Appeals court says Hamilton Co. Schools violated rights of student with Down syndrome

This is a picture provided to us by Luka Hyde's family from the courthouse steps in Cincinnati.

The 6th Circuit Court of Appeals has decided that Hamilton County Schools violated the rights of a student with Down syndrome.

Luka Hyde's parents sued Hamilton County's Department of Education (HCDE) after they say officials tried to move Luka out of his home zoned school to a segregated classroom.

In 2016, a federal judge ruled that the HCDE failed to follow federal guidelines when deciding where to educate Luka.

The Individuals with Disabilities Education Act (IDEA) requires that schools place students with disabilities in the "least restrictive environment" (LRE) generally meaning disabled children should be in the same classes as other children as often as possible.

Now, the appeals court has ruled that the Hamilton County Schools' segregated placement of Luka violated the IDEA, and also that the family will be reimbursed for his private school tuition.

The ruling goes on to read: "All in all, none of HCDE’s arguments is persuasive. The district court was correct in finding that the proposed Red Bank CDC [Comprehensive Development Classroom] IEP did not provide the LRE, and therefore failed L.H."

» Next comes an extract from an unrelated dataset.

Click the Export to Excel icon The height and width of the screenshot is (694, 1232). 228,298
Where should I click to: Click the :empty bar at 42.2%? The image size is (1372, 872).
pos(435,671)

Luka Hyde's mother, Deborah Duncan, says this ruling is a huge win for students requiring special education.

School Board attorney Scott Bennett issued the following statement Monday night:

"While the Court found that the teachers recommended an unnecessarily restrictive placement, it does not appear that the Court believed that they discriminated against the child on the basis of his disability; in fact, that word is not in the opinion. To the Board and the educators of Hamilton County, that is a vitally important point. Teachers oftentimes have hard decisions to make, and they need to follow their professional judgment without the fear of being labeled discriminatory.

On the placement issue, the Court deferred heavily to Judge Collier’s findings. While we respectfully believe that both courts misunderstood the teachers’ concerns about how best to educate this child, HCDE will of course work to carry out this decision for the good of this child and all children in Hamilton County. We would note that the Board of Education and Dr. Johnson’s administration have already taken steps to make the special education program more inclusive."